REQUIRED ACTION -
At the line containing "Given: Open the view menu dropdown arrow", begin retyping, and stop after the last line of the data; add nothing.
____ ENTRIES SHOWN
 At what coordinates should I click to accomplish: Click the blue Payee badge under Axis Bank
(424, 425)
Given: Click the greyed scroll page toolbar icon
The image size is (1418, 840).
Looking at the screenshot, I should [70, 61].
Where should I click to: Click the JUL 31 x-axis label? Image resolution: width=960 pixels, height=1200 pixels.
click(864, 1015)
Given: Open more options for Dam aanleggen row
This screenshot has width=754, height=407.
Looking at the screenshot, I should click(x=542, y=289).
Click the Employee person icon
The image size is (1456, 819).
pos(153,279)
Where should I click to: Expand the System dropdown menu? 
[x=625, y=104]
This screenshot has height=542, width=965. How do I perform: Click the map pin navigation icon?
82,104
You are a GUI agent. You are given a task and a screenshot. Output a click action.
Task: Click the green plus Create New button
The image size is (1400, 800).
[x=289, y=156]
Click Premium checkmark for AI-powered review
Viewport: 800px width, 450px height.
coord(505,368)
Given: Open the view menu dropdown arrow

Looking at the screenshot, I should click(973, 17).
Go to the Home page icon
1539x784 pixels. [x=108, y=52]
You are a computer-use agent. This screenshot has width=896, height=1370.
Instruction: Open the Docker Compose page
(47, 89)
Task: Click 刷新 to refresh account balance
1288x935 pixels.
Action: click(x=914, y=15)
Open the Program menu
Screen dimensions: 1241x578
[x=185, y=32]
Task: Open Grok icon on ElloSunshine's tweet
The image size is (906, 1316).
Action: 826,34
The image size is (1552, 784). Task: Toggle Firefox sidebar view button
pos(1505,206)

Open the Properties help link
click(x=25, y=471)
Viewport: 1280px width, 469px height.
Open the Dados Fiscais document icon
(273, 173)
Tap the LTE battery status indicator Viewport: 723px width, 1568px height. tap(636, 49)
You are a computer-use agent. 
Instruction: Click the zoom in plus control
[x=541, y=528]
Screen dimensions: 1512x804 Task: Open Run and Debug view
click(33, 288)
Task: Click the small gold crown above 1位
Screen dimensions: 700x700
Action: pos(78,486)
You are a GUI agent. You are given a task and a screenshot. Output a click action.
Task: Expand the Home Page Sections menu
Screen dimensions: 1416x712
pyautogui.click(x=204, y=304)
________
COMPLETED EXERCISE -
Given: Open the view menu dropdown arrow

Looking at the screenshot, I should click(973, 17).
Go to the Home page icon
1539x784 pixels. [x=108, y=52]
You are a computer-use agent. This screenshot has width=896, height=1370.
Instruction: Open the Docker Compose page
(47, 89)
Task: Click 刷新 to refresh account balance
1288x935 pixels.
Action: click(x=914, y=15)
Open the Program menu
Screen dimensions: 1241x578
[x=185, y=32]
Task: Open Grok icon on ElloSunshine's tweet
The image size is (906, 1316).
Action: 826,34
The image size is (1552, 784). Task: Toggle Firefox sidebar view button
pos(1505,206)

Open the Properties help link
click(x=25, y=471)
Viewport: 1280px width, 469px height.
Open the Dados Fiscais document icon
(273, 173)
Tap the LTE battery status indicator Viewport: 723px width, 1568px height. tap(636, 49)
You are a computer-use agent. 
Instruction: Click the zoom in plus control
[x=541, y=528]
Screen dimensions: 1512x804 Task: Open Run and Debug view
click(33, 288)
Task: Click the small gold crown above 1位
Screen dimensions: 700x700
Action: pos(78,486)
You are a GUI agent. You are given a task and a screenshot. Output a click action.
Task: Expand the Home Page Sections menu
Screen dimensions: 1416x712
pyautogui.click(x=204, y=304)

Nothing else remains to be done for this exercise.